When Maki sends Yukiko a message, Yukiko replies within five minutes. If she takes longer, Maki probes: “Did something else fun come up?” If Yukiko posts something in the group chat and Maki doesn’t react, Yukiko sends a separate private message to test Maki’s mood. The weekend plans materialize only after Maki posts a group photo to social media — and if Yukiko isn’t in the photo, it’s a signal that she has been pushed out.

This article explores the “foundation” that determines which side of such a pair a person ends up on, and how that foundation is built inside the home. Why a person cannot escape this pattern after leaving home, and why they get pulled into yet another pair — that is the subject of the next article.
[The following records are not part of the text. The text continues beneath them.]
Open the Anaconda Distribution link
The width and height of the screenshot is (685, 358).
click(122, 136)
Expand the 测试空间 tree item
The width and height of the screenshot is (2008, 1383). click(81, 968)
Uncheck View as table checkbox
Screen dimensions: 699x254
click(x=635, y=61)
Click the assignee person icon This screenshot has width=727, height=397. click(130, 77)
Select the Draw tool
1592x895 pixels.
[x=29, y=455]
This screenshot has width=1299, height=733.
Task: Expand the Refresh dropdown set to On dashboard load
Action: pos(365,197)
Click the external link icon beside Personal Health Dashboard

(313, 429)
The Foundation of Those Who Can Build Healthy Relationships

Before we look at unhealthy relationships, it helps to first see what a healthy one actually looks like. People who can build healthy relationships have an internal sensor that picks up that something is off when a dangerous person comes close. They intuit when to keep distance, and they take time to choose the people they will trust. This sensor is not something they were born with. It is something built, slowly, over years inside the home.

To build healthy relationships, a person must be able to feel the difference between healthy and unhealthy ones, in the body, and recognize which one they are in.

Trust with parents grows

In a healthy home, the groundwork for relationships builds up slowly, over a long stretch of time. During the roughly twenty years a child lives under the same roof as their parents, the parents pass down the basics of how to be with other people — through hundreds of conversations and questions exchanged inside the house.

A child comes home from school or daycare each day and tells their parent about what happened. What made them happy, what frustrated them, what they didn’t understand — there is a habit in the house of saying “this happened today.”

For example, when the child tells their parent about a fight at preschool or school, or with a sibling —

“That would make anyone angry. You wanted them to say sorry, didn’t you.” “That part — you weren’t entirely in the right either.” “Tomorrow, try saying it like this.”

The parent understands the wordless, jumbled feeling the child carries. The child feels safe, gets encouragement, and receives practical advice for what to do next.

Words repeated inside the home

What a good relationship looks like. What an unhealthy one actually looks like, in concrete terms. The child gets taught these things, patiently, in dozens of small situations, over and over.

“If you don’t like something, put it into words. The other person can’t read your mind.”